Exercise: Set down word for word each line from the one containing "Task: Select the Whole Cashews gold label" through the end of the records, both included. Do not copy any pictures.

Task data:

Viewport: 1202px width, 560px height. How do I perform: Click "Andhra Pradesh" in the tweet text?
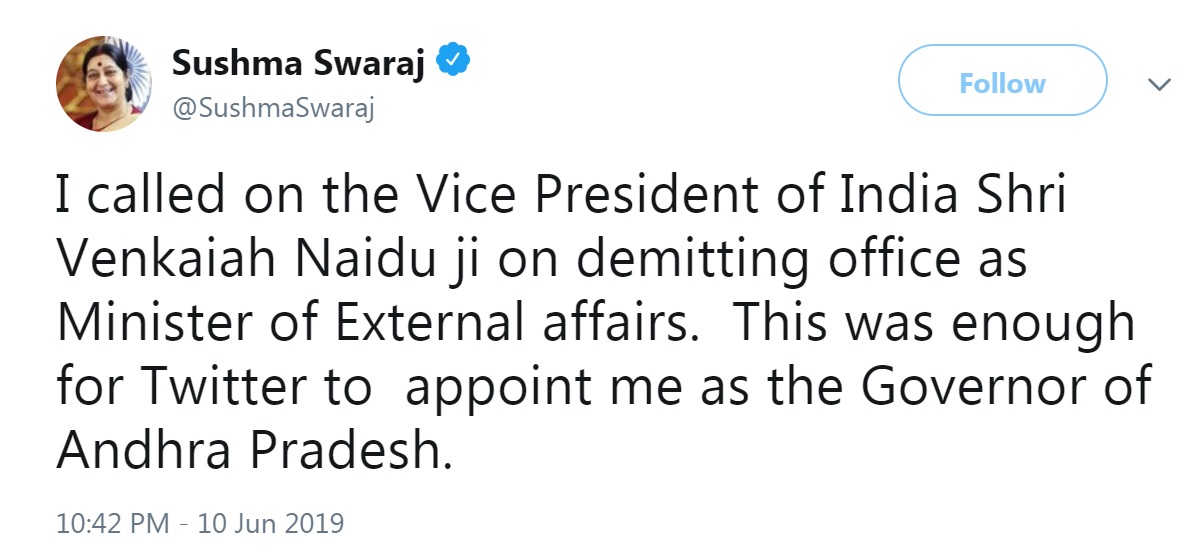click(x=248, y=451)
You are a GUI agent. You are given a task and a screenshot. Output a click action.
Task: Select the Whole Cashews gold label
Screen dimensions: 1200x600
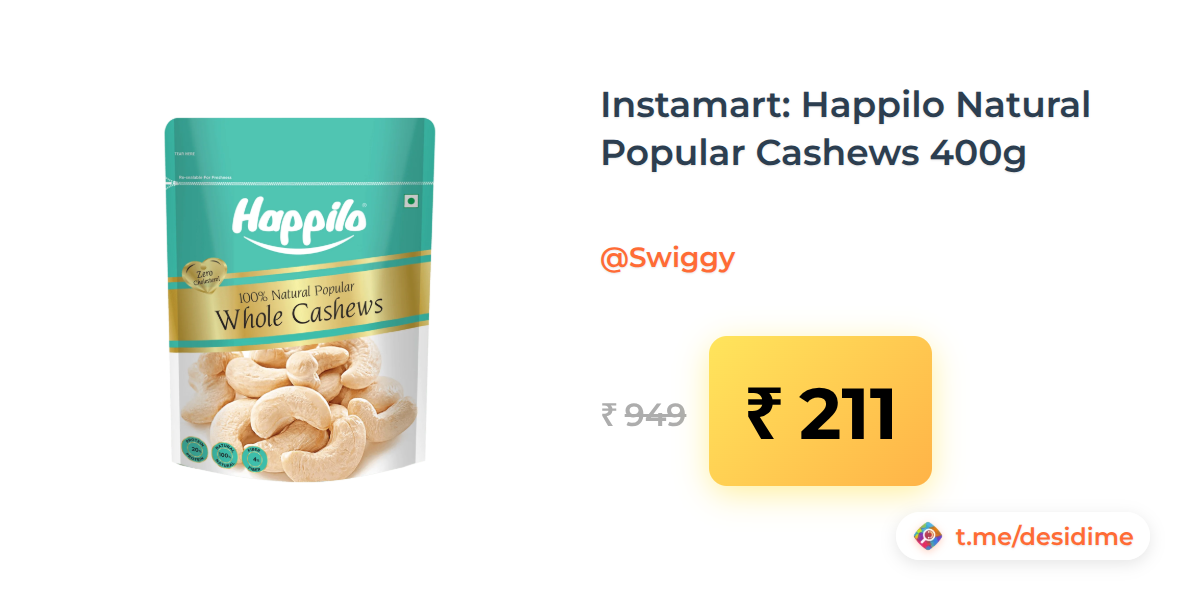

Solution for this exercise:
Task: Select the Whole Cashews gold label
Screen dimensions: 1200x600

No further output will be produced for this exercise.